See Also:: HBaseParameters

getClient

public org.apache.hadoop.hbase.client.HTable getClient()

Gets the HTable client.

Returns:: the client

initializeCrawlTable

protected void initializeCrawlTable(org.apache.hadoop.conf.Configuration hbaseConfiguration,
                                    String hbaseTableName)
                             throws IOException

Creates the crawl table in HBase.

Parameters:: hbaseConfiguration - the c; hbaseTableName - the table
Throws:: IOException - Signals that an I/O exception has occurred.

getByteArrayFromInputStream

protected byte[] getByteArrayFromInputStream(org.archive.io.ReplayInputStream replayInputStream,
                                             int streamSize)
                                      throws IOException

Read the ReplayInputStream and write it to the given BatchUpdate with the given column.

Parameters:: replayInputStream - the ris the cell data as a replay input stream; streamSize - the size
Returns:: the byte array from input stream
Throws:: IOException - Signals that an I/O exception has occurred.

processContent

protected void processContent(org.apache.hadoop.hbase.client.Put put,
                              org.archive.io.ReplayInputStream replayInputStream,
                              int streamSize)
                       throws IOException

This is a stub method and is here to allow extension/overriding for custom content parsing, data manipulation and to populate new columns.
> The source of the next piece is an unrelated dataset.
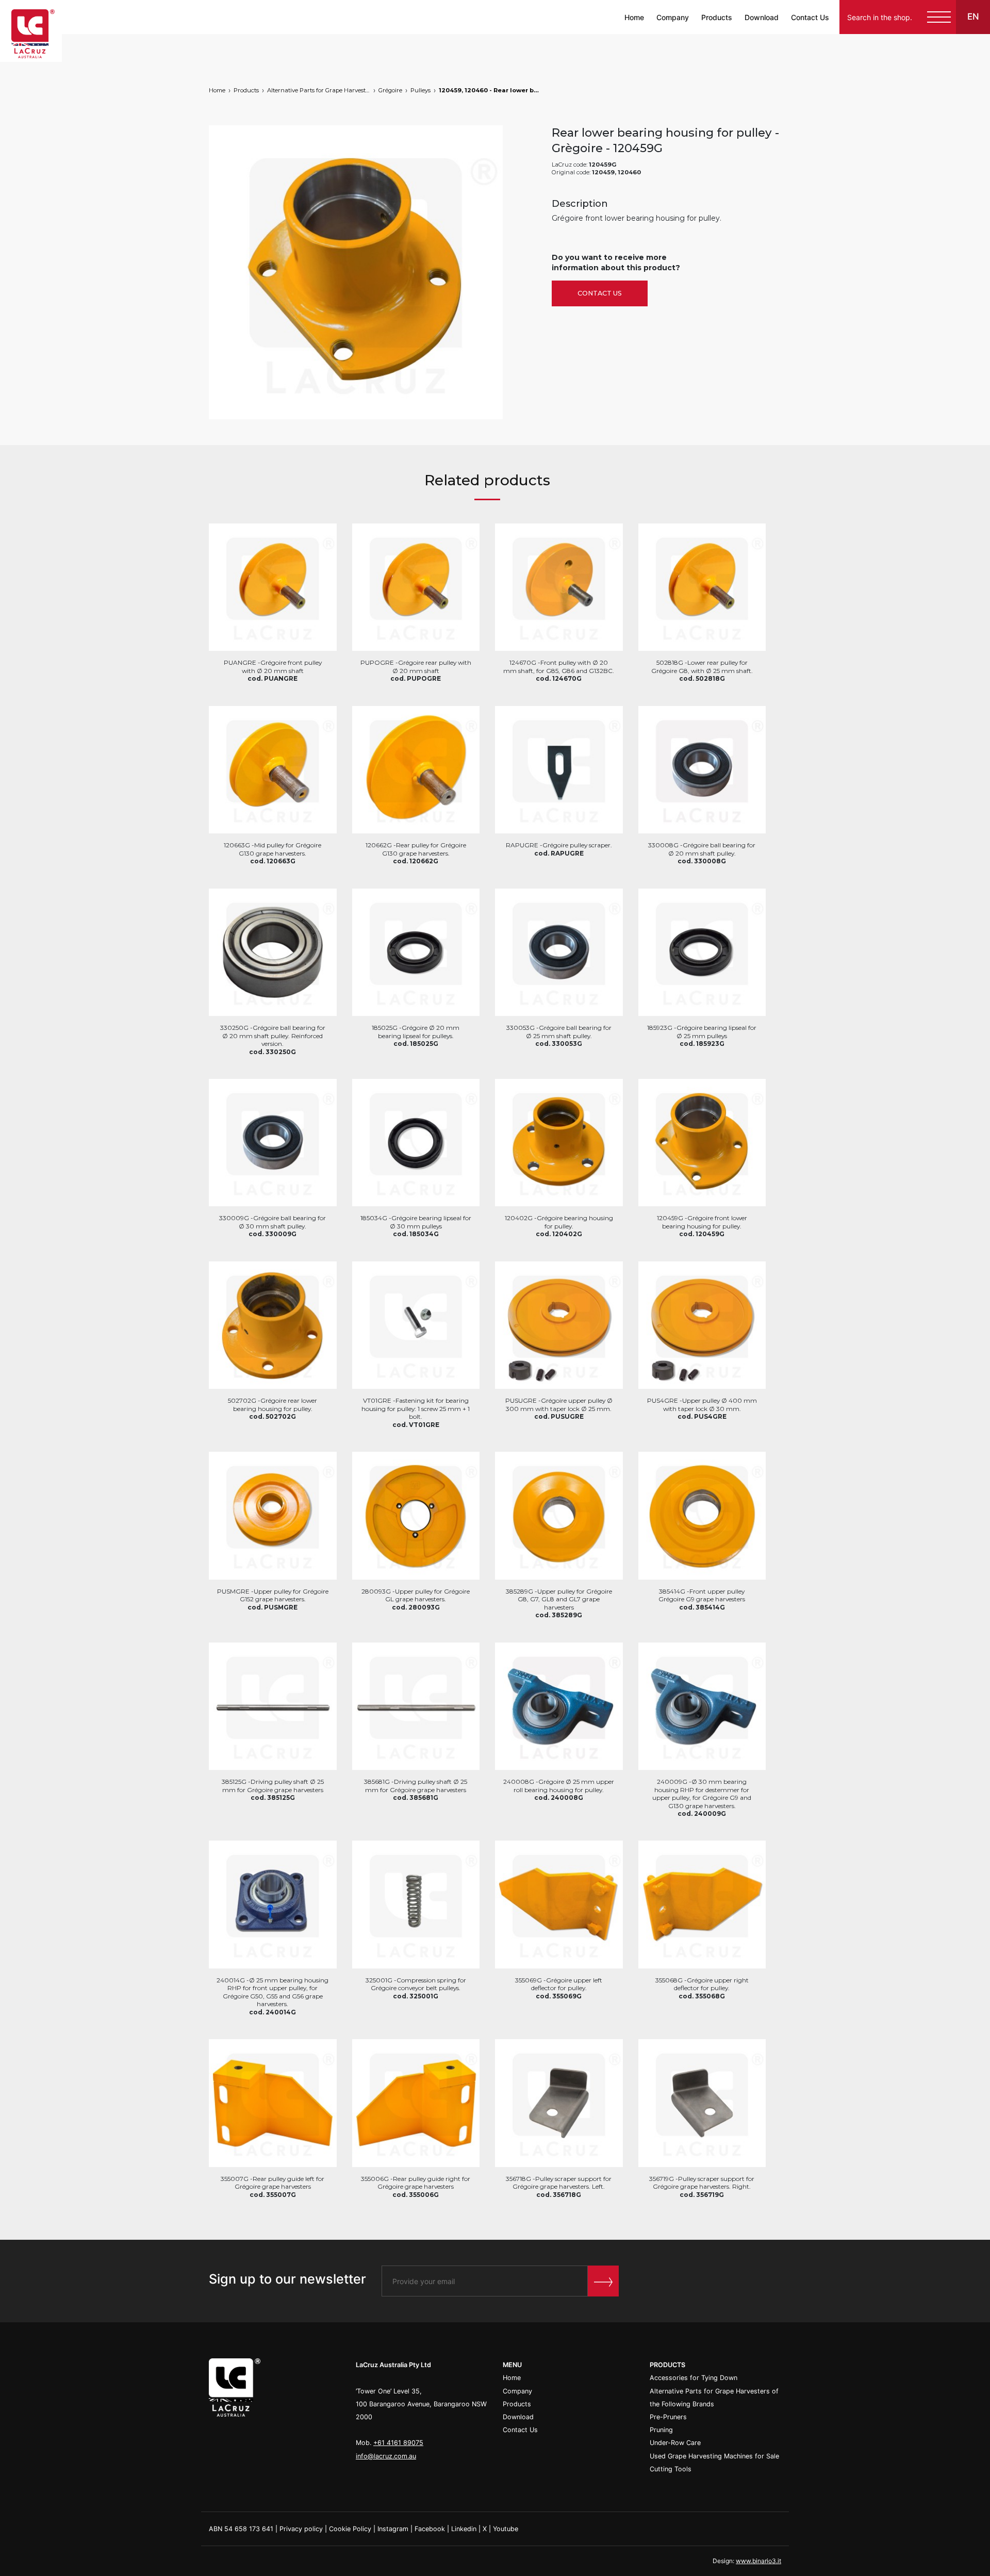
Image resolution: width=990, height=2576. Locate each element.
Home (634, 17)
For Example : html parsing, text extraction, analysis and transformation and storing the results in new column families/columns using the batch update object. Or even saving the values in other custom hbase tables or other remote data sources. (a.k.a. anything you want)
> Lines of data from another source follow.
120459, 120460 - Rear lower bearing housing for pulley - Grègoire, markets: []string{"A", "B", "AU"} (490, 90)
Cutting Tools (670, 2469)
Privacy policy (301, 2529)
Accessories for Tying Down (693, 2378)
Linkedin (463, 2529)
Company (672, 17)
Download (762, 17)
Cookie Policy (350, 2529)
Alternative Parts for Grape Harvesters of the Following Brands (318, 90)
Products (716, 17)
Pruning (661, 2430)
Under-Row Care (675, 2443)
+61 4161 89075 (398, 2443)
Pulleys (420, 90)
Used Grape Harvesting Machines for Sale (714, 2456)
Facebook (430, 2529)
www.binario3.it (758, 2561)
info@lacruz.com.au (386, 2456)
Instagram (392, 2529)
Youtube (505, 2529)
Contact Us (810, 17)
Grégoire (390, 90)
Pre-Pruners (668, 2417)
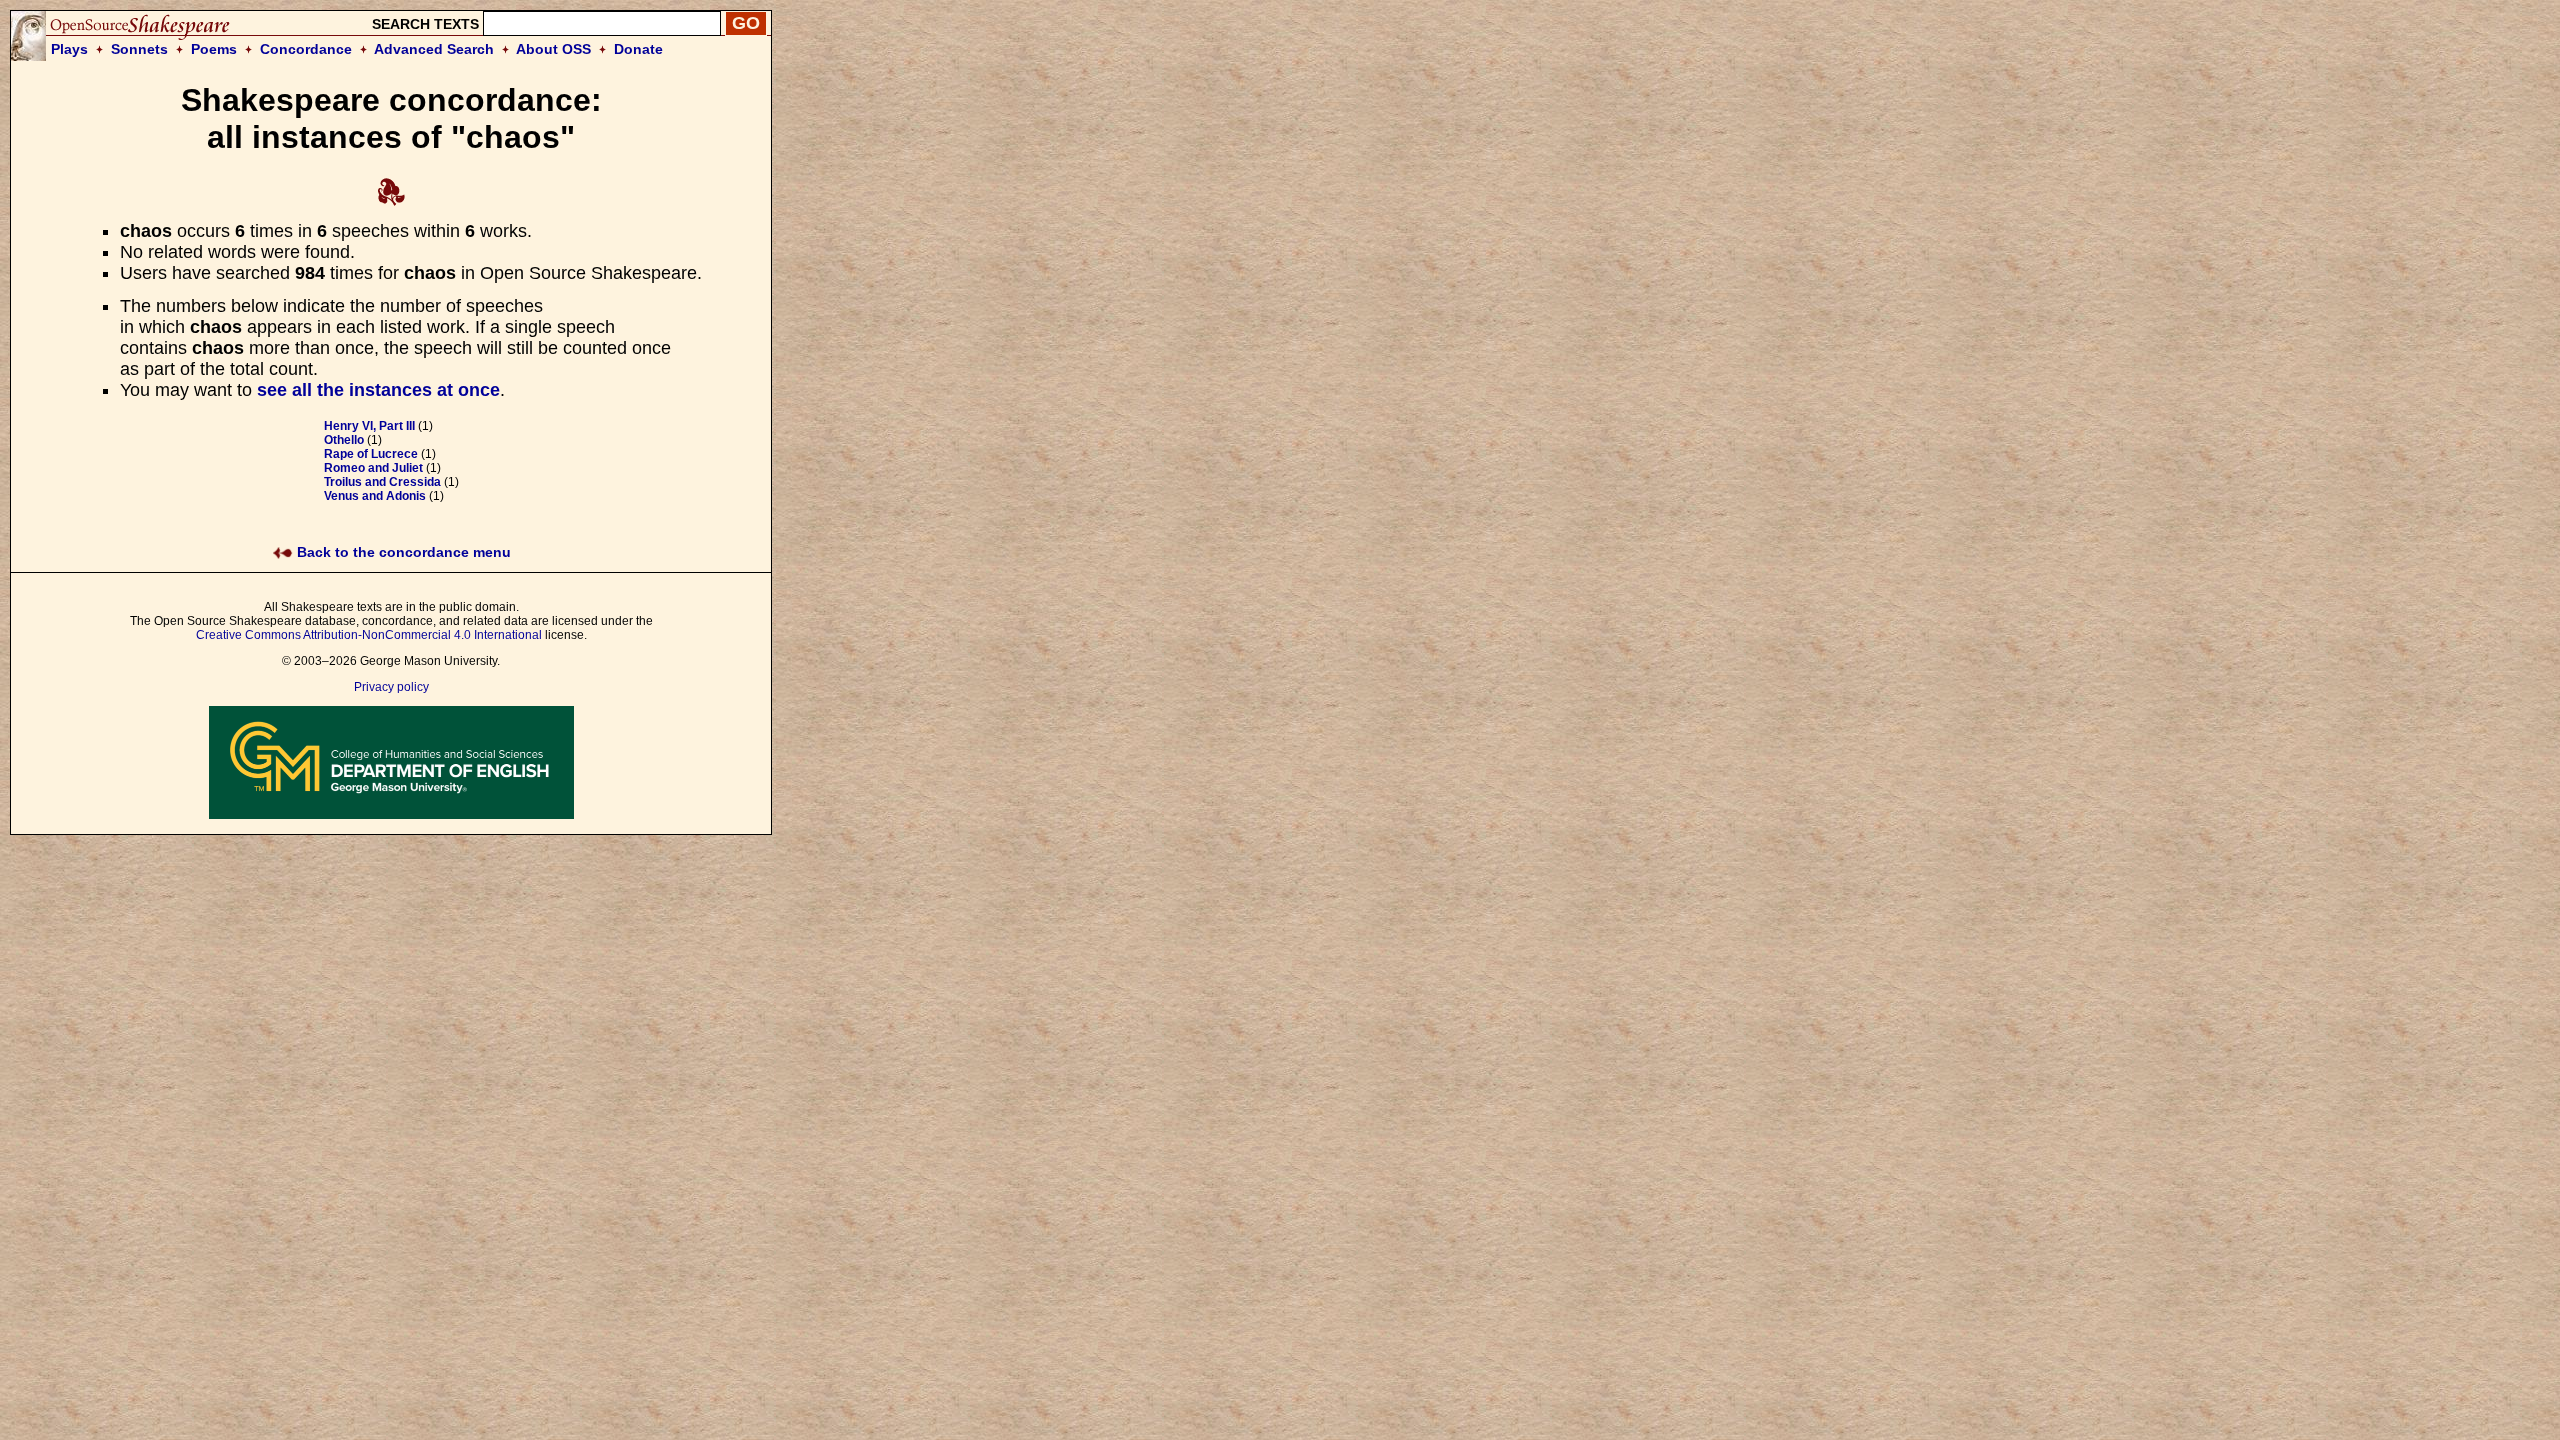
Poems (214, 49)
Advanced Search (434, 49)
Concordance (306, 49)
Parameters:: put - the stateful put object containing all the row data to be written.; replayInputStream - the replay input stream containing the raw content gotten by heritrix crawler.; streamSize - the stream size
Throws:: IOException - Signals that an I/O exception has occurred.

write

public void write(org.archive.modules.CrawlURI curi,
                  String ip,
                  org.archive.io.RecordingOutputStream recordingOutputStream,
                  org.archive.io.RecordingInputStream recordingInputStream)
           throws IOException

Write the crawled output to the configured HBase table. Write each row key as the url with reverse domain and optionally process any content.

Parameters:: curi - URI of crawled document; ip - IP of remote machine.; recordingOutputStream - recording input stream that captured the response; recordingInputStream - recording output stream that captured the GET request
Throws:: IOException - Signals that an I/O exception has occurred.